# [INSTRUCTIONS TO FOLLOW]
Provide again, from the entries below, every line from the one containing "Viewport: 1974px width, 658px" through the one containing "Task: Switch to the デバッグ コンソール tab", exactly as written, and no other line.

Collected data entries
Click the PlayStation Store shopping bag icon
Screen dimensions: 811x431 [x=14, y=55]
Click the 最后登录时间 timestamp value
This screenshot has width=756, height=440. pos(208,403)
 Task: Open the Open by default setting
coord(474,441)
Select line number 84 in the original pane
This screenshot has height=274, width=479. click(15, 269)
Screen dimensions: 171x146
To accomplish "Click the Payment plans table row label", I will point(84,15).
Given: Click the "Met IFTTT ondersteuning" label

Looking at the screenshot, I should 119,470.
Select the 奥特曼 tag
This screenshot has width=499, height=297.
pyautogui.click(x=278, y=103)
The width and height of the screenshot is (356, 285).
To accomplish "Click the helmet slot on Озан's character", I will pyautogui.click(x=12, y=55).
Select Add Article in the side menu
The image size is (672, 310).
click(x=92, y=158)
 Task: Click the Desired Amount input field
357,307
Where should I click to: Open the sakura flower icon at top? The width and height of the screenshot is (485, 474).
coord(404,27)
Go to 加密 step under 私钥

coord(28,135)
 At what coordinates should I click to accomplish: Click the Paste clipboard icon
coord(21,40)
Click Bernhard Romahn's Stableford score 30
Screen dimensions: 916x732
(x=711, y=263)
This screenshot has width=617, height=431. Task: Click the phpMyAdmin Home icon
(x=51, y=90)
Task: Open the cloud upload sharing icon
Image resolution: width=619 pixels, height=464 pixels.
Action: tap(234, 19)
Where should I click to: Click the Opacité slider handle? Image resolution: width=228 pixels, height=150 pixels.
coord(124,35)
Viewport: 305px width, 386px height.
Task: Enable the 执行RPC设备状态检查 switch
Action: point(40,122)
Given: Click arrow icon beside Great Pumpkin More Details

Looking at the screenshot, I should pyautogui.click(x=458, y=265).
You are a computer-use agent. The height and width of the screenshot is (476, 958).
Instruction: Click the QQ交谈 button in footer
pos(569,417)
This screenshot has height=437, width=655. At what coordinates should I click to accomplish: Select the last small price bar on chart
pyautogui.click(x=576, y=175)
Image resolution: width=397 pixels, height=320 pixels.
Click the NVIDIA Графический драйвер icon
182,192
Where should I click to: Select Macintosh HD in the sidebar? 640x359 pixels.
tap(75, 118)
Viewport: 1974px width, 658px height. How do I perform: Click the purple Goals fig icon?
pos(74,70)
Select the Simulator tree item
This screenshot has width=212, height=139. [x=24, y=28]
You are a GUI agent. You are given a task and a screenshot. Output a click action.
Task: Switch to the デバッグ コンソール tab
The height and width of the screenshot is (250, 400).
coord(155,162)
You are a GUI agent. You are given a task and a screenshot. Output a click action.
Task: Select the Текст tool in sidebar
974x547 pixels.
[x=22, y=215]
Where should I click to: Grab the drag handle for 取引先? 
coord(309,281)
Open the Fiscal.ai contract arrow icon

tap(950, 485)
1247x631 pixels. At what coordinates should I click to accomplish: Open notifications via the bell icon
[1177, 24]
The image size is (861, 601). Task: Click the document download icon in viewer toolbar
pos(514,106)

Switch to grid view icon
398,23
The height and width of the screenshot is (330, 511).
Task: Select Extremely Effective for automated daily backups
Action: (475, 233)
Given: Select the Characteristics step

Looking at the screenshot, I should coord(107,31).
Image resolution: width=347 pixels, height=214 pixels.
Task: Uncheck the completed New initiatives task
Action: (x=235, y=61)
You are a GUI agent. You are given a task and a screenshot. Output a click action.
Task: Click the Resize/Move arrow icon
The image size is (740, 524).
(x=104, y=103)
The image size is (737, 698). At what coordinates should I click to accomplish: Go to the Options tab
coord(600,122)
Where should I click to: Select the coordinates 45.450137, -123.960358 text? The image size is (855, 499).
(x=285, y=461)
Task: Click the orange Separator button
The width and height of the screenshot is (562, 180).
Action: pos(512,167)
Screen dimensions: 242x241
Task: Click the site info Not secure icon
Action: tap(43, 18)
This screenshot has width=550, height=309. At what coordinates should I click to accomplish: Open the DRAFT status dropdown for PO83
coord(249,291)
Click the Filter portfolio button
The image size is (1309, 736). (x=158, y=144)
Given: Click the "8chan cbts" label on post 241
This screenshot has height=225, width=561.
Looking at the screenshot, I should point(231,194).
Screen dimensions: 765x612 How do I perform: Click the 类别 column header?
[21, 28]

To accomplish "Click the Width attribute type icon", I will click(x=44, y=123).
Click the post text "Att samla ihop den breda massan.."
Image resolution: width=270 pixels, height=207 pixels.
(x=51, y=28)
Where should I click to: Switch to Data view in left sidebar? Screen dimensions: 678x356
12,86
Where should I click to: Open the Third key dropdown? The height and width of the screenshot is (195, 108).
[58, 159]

# [PROBLEM SOLUTION]
Viewport: 1974px width, 658px height. How do I perform: Click the purple Goals fig icon?
pos(74,70)
Select the Simulator tree item
This screenshot has width=212, height=139. [x=24, y=28]
You are a GUI agent. You are given a task and a screenshot. Output a click action.
Task: Switch to the デバッグ コンソール tab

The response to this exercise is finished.